Available data >>
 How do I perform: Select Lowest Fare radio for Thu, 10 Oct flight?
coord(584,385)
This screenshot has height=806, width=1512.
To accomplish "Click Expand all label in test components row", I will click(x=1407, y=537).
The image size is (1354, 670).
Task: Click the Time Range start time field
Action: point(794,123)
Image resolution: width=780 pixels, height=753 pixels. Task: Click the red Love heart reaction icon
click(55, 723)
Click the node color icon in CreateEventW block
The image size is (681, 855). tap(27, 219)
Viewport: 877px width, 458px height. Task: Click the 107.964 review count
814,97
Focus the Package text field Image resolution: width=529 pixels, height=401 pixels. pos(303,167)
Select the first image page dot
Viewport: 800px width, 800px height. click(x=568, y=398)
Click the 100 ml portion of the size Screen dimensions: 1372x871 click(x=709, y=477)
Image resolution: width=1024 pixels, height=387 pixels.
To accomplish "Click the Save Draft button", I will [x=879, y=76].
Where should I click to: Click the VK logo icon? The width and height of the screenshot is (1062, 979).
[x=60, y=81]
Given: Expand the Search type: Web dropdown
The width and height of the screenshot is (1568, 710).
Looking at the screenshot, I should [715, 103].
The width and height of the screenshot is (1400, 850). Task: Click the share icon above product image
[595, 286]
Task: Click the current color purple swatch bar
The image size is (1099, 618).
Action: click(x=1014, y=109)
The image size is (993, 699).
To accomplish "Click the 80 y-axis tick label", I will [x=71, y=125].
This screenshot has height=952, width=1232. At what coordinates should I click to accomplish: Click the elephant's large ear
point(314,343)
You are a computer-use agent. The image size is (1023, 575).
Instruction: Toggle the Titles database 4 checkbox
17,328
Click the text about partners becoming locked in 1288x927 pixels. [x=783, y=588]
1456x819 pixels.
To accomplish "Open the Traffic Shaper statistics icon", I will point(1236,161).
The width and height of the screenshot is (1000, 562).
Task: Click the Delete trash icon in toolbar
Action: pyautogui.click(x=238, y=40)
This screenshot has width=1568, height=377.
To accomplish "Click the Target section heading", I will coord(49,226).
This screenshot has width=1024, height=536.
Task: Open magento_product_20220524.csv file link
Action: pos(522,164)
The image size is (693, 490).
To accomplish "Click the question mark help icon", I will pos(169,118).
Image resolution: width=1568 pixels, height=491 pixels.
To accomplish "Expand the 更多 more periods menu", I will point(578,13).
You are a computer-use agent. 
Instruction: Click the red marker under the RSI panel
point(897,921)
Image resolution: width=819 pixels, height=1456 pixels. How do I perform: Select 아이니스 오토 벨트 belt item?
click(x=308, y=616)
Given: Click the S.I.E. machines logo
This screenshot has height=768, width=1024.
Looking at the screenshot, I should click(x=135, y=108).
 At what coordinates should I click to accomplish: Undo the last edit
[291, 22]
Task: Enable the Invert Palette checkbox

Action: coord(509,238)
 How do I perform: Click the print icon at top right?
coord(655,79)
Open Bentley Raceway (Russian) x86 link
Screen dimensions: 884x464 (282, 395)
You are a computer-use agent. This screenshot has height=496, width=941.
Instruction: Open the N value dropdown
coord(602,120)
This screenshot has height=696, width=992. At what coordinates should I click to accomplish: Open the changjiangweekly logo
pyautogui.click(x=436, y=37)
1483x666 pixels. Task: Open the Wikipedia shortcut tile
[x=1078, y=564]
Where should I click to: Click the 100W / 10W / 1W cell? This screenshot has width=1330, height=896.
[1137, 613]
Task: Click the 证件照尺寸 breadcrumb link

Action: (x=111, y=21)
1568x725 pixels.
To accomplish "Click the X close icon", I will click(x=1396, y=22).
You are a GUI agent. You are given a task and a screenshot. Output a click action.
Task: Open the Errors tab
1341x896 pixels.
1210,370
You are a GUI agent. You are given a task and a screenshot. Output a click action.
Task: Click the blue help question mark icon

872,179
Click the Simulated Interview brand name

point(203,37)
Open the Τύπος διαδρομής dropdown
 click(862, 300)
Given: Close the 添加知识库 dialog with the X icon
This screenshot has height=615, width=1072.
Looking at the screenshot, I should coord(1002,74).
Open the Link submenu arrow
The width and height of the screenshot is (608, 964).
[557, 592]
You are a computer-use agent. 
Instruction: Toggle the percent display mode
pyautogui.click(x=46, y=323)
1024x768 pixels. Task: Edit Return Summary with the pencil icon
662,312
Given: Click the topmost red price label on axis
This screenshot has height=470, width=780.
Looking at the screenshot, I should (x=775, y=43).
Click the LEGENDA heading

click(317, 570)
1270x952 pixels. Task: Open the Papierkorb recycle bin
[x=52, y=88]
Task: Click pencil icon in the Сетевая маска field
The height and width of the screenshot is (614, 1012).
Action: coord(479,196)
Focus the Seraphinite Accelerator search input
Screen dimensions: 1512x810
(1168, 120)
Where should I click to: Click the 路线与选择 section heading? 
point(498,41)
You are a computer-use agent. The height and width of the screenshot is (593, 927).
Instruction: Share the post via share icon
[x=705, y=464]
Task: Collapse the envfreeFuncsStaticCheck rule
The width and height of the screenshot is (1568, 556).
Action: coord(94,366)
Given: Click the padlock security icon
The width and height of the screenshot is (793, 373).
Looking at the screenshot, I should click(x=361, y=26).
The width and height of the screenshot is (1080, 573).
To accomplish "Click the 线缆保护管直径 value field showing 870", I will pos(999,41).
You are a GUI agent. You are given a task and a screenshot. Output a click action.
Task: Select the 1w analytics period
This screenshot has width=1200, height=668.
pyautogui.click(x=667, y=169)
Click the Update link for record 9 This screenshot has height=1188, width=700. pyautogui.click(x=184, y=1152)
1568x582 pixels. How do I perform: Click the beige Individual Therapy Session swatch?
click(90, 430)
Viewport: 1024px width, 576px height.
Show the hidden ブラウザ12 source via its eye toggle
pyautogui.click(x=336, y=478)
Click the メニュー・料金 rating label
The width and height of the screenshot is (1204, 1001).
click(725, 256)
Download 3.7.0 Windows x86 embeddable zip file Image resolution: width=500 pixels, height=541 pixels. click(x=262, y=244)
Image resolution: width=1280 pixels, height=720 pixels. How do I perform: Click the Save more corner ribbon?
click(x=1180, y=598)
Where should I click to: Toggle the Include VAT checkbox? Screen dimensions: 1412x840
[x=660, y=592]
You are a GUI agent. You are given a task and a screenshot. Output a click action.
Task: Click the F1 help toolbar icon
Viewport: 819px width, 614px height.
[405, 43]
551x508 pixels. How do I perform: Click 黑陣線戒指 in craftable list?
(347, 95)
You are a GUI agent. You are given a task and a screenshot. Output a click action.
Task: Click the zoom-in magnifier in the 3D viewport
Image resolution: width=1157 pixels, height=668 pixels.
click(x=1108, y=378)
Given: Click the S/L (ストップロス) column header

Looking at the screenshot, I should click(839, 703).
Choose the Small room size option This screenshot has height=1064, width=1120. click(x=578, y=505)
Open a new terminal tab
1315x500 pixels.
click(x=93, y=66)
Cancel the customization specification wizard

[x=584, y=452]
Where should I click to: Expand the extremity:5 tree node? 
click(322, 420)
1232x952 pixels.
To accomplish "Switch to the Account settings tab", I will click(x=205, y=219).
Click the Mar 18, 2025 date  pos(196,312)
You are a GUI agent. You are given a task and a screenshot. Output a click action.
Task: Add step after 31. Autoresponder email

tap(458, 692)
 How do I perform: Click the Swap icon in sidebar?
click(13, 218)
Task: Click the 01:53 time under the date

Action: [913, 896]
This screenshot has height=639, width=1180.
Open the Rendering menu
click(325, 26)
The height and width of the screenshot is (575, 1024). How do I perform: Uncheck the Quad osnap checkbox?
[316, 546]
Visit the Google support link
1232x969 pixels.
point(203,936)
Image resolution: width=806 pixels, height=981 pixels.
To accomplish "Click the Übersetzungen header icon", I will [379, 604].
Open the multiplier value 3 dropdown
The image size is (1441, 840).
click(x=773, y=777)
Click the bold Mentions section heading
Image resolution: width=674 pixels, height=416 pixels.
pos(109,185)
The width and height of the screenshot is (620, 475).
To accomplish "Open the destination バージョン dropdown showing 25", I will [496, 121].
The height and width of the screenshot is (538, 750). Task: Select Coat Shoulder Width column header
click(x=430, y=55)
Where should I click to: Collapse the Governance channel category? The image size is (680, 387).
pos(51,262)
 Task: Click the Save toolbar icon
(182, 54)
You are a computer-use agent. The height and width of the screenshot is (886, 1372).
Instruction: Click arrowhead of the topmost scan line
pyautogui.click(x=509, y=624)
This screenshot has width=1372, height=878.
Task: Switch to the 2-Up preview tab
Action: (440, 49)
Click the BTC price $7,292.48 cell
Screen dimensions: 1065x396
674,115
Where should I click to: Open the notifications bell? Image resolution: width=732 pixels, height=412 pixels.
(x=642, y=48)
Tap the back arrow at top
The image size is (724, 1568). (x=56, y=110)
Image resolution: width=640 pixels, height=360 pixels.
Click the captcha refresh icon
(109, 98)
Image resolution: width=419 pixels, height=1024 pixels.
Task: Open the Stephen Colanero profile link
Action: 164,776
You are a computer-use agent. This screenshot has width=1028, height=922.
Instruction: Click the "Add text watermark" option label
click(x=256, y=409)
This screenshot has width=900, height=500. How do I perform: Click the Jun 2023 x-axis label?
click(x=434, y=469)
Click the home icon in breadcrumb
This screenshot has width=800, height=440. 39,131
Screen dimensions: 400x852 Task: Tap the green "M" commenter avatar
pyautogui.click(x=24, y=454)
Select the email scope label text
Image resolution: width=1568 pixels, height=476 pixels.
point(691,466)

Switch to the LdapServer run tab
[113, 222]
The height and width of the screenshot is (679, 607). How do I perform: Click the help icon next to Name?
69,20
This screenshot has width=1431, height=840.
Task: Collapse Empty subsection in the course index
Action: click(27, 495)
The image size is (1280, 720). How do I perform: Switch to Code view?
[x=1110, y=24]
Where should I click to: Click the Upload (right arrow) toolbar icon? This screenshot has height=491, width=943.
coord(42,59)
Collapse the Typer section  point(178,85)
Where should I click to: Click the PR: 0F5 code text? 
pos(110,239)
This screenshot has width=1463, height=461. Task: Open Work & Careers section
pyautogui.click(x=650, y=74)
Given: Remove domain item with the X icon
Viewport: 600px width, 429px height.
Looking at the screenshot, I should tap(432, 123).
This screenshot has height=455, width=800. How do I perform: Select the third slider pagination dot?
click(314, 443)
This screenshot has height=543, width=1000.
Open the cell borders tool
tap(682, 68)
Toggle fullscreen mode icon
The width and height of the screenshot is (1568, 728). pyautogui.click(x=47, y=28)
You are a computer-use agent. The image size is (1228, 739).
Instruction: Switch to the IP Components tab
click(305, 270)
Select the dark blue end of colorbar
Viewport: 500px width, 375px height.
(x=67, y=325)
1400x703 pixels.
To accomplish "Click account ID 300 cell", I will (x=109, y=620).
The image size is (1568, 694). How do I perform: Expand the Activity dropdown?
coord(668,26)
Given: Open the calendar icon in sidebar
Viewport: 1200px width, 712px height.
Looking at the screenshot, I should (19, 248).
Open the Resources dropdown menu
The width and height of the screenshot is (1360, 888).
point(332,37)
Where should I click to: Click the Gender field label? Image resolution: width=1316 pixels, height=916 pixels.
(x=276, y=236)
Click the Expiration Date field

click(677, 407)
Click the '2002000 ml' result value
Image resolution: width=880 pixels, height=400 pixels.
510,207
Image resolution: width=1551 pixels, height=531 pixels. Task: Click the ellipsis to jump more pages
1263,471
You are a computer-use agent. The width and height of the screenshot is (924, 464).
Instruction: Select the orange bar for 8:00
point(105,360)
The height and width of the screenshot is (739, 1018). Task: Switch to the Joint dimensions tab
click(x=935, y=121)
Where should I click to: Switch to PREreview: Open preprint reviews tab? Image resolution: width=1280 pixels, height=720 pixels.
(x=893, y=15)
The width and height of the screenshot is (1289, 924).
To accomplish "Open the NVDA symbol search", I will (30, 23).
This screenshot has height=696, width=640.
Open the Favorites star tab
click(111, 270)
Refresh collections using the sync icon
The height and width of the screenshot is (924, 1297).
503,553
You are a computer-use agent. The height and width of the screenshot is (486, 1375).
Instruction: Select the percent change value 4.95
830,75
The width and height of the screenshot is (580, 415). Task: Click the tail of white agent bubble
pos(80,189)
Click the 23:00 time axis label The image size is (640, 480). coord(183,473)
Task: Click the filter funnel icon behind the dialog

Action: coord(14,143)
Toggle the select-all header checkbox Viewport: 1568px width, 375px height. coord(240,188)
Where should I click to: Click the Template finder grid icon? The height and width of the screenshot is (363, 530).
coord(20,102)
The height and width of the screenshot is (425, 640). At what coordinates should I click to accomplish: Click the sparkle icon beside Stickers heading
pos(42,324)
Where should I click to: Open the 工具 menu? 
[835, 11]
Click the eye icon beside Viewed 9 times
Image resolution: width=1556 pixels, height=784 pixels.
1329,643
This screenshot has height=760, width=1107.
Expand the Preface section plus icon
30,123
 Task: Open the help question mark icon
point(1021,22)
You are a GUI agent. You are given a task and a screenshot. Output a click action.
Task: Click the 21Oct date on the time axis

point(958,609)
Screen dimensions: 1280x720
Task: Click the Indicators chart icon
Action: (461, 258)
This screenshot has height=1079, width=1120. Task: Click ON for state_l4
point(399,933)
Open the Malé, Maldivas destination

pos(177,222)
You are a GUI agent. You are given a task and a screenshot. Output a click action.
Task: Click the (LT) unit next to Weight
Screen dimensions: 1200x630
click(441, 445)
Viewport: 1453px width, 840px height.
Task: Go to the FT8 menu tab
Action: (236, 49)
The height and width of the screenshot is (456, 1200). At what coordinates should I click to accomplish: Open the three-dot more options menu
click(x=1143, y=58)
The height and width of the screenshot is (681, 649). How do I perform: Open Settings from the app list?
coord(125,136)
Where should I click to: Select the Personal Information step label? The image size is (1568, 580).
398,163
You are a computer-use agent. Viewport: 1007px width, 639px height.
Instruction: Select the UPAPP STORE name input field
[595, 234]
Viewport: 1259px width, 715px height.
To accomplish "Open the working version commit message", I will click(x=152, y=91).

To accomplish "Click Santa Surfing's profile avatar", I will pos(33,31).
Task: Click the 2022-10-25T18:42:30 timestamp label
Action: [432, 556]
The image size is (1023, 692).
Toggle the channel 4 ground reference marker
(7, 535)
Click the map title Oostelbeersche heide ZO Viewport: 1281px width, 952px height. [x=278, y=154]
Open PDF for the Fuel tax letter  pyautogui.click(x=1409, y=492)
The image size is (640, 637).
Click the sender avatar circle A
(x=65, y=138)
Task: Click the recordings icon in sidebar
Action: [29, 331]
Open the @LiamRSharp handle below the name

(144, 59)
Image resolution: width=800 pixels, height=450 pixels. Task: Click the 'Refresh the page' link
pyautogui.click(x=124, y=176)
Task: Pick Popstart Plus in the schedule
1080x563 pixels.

Assignment >> Each line holding "computer" should be copied from the material above.

Answer section >>
You are a computer-use agent. The image size is (1023, 575).
You are a computer-use agent. 
You are a computer-use agent. This screenshot has height=496, width=941.
You are a computer-use agent. 
You are a computer-use agent. The height and width of the screenshot is (593, 927).
You are a computer-use agent. The height and width of the screenshot is (886, 1372).
You are a computer-use agent. This screenshot has width=1028, height=922.
You are a computer-use agent. The image size is (1228, 739).
You are a computer-use agent. The width and height of the screenshot is (924, 464).
You are a computer-use agent. The height and width of the screenshot is (486, 1375).
You are a computer-use agent. Viewport: 1007px width, 639px height.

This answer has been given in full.